The Terracotta Gods
Reconstruction of the terracotta pediment dating from the late Republican age discovered at the end of the 19th century in Rome on Via di San Gregorio.
From November 8, 2002 up to February 2, 2003 Palazzo Caffarelli will be the venue of an exhibition titled "The Terracotta Gods", a hypothetical reconstruction of the ancient pediment in polychrome terracotta dating back to the middle of the 2nd century BC and discovered at the end of the 19th century in Rome in Via di San Gregorio, between the Palatine and the Caelium.
The reassembled pediment on display is the result of ten years of study and patient, painstaking scientific work that has enabled Laura Ferrea (an archaeologist at the Capitoline Museums and the organiser of the exhibition) to identify precious and hitherto totally unknown decorative elements.
Several hundred terracotta fragments of the pediment were discovered in 1878 during the installation of a large sewerage system in Via di San Gregorio.
At the time only a part of the materials discovered (the seven major figures, already integrated and reassembled) was displayed in the Capitoline Museums, while the other fragments - not immediately identified as belonging to the ensemble of fictile ornamentation of the temple - were stored in the museum's store-rooms, then in the Antiquarium at the Caelium and finally in the underground vaults of the Palazzo delle Esposizioni.
Today, thanks to research based on archive documents and complex restoration work the pediment can be admired with its complete iconographic and ornamental apparatus, further adorned with a small acroterion relief (on the top of the roof) whose existence was totally unknown up to now. It represents Heracles fighting a sea monster to free Hesione (daughter of the King of Troy Laomedontes and sister of Priam).

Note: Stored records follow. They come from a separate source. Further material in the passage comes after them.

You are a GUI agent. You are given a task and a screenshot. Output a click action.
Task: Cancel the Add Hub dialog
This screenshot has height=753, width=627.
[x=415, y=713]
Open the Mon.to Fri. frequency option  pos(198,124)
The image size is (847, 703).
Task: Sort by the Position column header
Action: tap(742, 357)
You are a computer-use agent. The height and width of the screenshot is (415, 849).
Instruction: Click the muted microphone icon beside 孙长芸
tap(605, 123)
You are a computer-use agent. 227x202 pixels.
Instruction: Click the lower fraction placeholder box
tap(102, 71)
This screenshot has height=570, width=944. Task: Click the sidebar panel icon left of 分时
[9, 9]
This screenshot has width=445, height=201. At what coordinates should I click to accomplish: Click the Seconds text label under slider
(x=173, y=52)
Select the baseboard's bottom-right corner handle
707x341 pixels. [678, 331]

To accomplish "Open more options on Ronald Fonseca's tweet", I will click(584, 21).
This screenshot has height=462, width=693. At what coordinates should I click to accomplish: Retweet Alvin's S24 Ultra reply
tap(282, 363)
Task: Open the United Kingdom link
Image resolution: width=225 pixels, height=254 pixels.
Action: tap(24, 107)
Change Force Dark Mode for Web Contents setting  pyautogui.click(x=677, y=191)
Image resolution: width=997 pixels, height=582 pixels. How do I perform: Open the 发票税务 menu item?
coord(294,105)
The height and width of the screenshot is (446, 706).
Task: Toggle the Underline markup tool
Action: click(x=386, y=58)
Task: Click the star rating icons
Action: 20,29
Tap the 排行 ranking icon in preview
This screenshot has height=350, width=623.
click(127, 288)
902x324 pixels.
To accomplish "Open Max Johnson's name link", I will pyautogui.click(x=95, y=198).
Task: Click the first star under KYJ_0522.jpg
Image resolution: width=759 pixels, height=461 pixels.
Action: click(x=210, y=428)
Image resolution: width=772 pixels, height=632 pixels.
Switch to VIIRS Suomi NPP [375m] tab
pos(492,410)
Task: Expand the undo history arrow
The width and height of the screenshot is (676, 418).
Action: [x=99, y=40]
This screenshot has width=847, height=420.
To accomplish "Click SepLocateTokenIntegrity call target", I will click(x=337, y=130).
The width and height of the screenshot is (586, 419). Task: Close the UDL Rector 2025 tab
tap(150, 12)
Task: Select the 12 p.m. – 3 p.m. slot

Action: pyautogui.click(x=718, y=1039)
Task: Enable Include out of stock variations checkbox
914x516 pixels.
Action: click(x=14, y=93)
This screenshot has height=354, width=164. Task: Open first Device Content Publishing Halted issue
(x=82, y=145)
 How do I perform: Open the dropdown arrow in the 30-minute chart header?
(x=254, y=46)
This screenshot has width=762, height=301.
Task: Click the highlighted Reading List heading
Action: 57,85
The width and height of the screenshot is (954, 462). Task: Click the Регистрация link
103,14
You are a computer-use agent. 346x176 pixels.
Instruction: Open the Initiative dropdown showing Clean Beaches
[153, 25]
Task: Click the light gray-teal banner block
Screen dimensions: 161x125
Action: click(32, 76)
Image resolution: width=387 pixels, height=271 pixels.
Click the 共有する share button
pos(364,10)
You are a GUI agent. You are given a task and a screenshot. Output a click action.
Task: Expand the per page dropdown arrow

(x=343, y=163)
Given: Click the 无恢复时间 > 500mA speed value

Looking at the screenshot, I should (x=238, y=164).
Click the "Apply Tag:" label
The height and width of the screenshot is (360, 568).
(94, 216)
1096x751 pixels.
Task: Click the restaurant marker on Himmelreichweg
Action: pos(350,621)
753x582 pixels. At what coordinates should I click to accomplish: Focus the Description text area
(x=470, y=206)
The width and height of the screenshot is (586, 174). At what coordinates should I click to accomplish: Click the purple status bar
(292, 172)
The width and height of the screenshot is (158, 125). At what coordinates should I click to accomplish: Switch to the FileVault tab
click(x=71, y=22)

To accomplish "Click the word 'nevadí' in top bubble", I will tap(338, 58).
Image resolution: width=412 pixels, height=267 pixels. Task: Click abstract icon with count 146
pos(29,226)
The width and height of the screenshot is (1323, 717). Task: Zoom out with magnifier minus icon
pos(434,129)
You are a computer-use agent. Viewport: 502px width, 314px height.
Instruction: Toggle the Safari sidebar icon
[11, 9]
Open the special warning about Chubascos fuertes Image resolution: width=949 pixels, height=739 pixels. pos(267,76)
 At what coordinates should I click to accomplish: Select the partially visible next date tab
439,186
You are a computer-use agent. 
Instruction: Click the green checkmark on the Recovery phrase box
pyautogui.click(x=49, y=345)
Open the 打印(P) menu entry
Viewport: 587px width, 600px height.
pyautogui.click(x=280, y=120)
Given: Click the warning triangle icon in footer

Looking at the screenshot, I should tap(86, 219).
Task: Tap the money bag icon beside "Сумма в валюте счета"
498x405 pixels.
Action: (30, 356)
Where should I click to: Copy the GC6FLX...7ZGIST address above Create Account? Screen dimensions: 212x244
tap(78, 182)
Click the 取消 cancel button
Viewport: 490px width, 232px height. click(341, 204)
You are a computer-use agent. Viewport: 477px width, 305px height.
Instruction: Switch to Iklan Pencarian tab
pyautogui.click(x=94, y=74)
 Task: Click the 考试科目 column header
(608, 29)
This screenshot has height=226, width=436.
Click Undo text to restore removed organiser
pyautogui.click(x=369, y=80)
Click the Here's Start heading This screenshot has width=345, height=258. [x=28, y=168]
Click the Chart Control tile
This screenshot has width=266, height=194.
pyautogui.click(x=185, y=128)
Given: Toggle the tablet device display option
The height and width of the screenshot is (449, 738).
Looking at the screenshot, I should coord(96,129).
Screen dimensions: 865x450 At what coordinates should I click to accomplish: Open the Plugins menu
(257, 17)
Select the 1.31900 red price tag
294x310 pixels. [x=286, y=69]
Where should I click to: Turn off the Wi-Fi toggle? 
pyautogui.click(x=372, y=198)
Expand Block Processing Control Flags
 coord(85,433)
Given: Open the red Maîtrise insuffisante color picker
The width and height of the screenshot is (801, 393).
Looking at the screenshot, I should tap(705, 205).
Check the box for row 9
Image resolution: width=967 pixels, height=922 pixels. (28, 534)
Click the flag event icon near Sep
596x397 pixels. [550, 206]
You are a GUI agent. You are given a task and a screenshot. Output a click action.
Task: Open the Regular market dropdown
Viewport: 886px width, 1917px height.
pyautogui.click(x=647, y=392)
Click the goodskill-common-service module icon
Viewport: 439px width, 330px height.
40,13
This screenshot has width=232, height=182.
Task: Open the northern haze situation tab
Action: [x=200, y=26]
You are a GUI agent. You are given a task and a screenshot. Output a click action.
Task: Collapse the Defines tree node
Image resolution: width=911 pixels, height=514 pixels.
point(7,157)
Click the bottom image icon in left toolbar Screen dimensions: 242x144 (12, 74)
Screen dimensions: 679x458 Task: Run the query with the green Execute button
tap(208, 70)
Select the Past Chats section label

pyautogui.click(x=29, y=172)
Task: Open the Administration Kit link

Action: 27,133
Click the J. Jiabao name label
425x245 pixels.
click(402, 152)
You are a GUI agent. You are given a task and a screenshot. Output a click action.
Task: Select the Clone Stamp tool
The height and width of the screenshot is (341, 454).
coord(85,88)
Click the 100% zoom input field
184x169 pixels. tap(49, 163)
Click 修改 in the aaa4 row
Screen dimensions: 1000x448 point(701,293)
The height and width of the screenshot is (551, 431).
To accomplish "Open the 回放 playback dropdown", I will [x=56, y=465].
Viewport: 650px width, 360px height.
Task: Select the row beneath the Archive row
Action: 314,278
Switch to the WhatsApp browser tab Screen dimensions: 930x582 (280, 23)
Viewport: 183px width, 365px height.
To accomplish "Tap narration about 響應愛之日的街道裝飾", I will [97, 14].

Restoration work has revealed the polychromy of the composition: the orange-red of the male figure, the cream-coloured female face (with a big tear running down it), the yellow-ochre and red of the terrible monster's feathers. These same colours recur, along with sky-blue, black, dark red and brown, on the slabs of the ornamental moulding on the slopes of the roof.
Bright polychromy was also a feature of the scene represented in the triangle of the tympanum, showing a sacrifice in the presence of Mars and two goddesses whose identity is still uncertain.
Recent restoration has underlined the exceptional nature of these ornaments, representing the most complete example of a closed terracotta pediment of the late republican era discovered in Rome so far.
As usual, the exhibition route will be accompanied by an educational workshop dedicated to primary school students, who will be introduced to mythology and the world of the ancients through games and visual and manual experiences.